What is the Jupyter Notebook?¶
The Jupyter Notebook is an interactive computing environment that enables users to author notebook documents that include: - Live code - Interactive widgets - Plots - Narrative text - Equations - Images - Video
These documents provide a complete and self-contained record of a computation that can be converted to various formats and shared with others using email, Dropbox, version control systems (like git/GitHub) or nbviewer.jupyter.org.
The Jupyter Notebook combines three components:
The notebook web application: An interactive web application for writing and running code interactively and authoring notebook documents.
Kernels: Separate processes started by the notebook web application that runs users’ code in a given language and returns output back to the notebook web application. The kernel also handles things like computations for interactive widgets, tab completion and introspection.
Notebook documents: Self-contained documents that contain a representation of all content visible in the notebook web application, including inputs and outputs of the computations, narrative text, equations, images, and rich media representations of objects. Each notebook document has its own kernel.
Notebook web application¶
The notebook web application enables users to:
Edit code in the browser, with automatic syntax highlighting, indentation, and tab completion/introspection.
Run code from the browser, with the results of computations attached to the code which generated them.
See the results of computations with rich media representations, such as HTML, LaTeX, PNG, SVG, PDF, etc.
Author narrative text using the Markdown markup language.
Include mathematical equations using LaTeX syntax in Markdown, which are rendered in-browser by MathJax.
Through Jupyter’s kernel and messaging architecture, the Notebook allows code to be run in a range of different programming languages. For each notebook document that a user opens, the web application starts a kernel that runs the code for that notebook. Each kernel is capable of running code in a single programming language and there are kernels available in the following languages:
The default kernel runs Python code. The notebook provides a simple way for users to pick which of these kernels is used for a given notebook.
Each of these kernels communicate with the notebook web application and web browser using a JSON over ZeroMQ/WebSockets message protocol that is described here. Most users don’t need to know about these details, but it helps to understand that “kernels run code.”
Notebook documents contain the inputs and outputs of an interactive session as well as narrative text that accompanies the code but is not meant for execution.
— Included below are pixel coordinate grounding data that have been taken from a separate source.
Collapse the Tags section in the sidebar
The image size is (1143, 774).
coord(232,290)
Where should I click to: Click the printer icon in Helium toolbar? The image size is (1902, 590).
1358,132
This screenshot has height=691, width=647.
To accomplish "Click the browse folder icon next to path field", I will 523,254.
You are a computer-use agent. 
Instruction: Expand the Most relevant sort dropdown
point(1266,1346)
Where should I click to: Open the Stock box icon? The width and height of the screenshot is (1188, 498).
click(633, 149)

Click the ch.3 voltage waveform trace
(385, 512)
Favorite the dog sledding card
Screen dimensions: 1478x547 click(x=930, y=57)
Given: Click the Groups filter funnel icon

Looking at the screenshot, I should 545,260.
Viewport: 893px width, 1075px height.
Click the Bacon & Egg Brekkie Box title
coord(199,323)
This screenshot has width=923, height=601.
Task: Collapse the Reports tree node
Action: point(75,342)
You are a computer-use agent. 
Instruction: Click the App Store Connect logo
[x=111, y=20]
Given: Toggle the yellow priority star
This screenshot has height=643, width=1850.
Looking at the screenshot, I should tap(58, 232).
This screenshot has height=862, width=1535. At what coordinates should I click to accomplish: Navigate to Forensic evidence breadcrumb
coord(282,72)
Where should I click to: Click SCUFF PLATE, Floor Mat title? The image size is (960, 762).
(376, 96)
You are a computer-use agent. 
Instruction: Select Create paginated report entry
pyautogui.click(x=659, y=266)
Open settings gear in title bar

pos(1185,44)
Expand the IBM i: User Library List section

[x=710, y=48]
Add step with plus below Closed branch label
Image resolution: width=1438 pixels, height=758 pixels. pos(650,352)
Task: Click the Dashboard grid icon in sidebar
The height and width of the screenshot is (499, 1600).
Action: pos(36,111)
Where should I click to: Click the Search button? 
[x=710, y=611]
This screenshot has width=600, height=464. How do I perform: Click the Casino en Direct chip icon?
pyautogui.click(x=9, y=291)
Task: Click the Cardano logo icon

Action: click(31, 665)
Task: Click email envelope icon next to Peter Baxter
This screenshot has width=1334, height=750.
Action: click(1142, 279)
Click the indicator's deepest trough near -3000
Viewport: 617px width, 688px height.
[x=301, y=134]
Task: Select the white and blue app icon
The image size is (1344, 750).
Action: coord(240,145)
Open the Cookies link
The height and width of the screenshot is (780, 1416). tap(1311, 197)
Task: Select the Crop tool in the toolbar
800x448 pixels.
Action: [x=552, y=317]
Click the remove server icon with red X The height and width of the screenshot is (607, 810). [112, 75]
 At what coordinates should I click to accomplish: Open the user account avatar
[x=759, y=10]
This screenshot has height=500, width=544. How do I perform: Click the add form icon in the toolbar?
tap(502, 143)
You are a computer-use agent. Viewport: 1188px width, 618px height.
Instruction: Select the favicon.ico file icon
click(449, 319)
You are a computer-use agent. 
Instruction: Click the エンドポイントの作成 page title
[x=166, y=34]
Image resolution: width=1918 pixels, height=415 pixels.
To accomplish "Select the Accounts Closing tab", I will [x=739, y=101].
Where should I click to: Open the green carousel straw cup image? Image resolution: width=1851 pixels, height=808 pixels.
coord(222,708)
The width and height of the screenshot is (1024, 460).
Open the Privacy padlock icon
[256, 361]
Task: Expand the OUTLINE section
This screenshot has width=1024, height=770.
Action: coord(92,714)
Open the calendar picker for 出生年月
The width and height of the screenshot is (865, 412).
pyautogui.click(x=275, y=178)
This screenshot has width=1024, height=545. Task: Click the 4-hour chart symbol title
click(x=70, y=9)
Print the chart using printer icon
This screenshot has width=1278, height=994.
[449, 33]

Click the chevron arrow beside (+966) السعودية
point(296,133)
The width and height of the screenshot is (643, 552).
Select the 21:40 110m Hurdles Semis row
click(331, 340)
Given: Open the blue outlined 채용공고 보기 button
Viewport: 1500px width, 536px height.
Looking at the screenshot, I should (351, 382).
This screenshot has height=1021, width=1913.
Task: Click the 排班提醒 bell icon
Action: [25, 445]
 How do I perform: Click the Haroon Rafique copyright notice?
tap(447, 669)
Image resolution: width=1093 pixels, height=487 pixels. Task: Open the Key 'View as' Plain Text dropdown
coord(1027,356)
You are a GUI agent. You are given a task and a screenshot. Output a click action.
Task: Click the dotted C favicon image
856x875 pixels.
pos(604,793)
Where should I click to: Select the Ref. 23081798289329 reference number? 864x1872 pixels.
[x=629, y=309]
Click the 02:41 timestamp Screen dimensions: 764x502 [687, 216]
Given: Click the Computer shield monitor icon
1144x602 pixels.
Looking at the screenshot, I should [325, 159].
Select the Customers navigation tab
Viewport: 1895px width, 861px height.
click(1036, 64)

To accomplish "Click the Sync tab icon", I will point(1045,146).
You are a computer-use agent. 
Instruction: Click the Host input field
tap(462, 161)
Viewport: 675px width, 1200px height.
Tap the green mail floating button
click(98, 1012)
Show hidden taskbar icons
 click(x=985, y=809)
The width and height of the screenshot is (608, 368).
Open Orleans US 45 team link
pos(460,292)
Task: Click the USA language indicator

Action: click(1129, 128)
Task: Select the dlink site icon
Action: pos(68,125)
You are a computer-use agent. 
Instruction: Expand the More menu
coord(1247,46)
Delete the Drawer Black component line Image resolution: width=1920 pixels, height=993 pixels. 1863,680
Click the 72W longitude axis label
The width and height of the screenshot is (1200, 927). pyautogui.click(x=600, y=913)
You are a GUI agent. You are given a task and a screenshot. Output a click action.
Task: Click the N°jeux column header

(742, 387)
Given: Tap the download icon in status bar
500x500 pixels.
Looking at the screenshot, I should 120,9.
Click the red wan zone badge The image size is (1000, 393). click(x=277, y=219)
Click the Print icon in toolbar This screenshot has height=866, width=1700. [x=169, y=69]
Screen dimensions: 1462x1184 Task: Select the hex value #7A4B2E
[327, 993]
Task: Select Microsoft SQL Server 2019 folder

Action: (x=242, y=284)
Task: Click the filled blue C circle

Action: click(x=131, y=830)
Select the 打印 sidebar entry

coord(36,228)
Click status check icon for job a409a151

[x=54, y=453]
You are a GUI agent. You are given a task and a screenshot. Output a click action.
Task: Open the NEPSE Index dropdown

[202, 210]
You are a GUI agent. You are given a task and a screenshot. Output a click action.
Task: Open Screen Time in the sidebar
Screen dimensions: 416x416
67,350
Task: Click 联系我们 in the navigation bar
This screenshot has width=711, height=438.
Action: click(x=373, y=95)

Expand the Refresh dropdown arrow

Rich output generated by running code, including HTML, images, video, and plots, is embeddeed in the notebook, which makes it a complete and self-contained record of a computation.
When you run the notebook web application on your computer, notebook documents are just files on your local filesystem with a
.ipynb extension. This allows you to use familiar workflows for organizing your notebooks into folders and sharing them with others.
Notebooks consist of a linear sequence of cells. There are three basic cell types:
Code cells: Input and output of live code that is run in the kernel
Markdown cells: Narrative text with embedded LaTeX equations
Raw cells: Unformatted text that is included, without modification, when notebooks are converted to different formats using nbconvert
Internally, notebook documents are JSON data with binary values base64 encoded. This allows them to be read and manipulated programmatically by any programming language. Because JSON is a text format, notebook documents are version control friendly.
Notebooks can be exported to different static formats including HTML, reStructeredText, LaTeX, PDF, and slide shows (reveal.js) using Jupyter’s
Furthermore, any notebook document available from a public URL or on GitHub can be shared via nbviewer. This service loads the notebook document from the URL and renders it as a static web page. The resulting web page may thus be shared with others without their needing to install the Jupyter Notebook.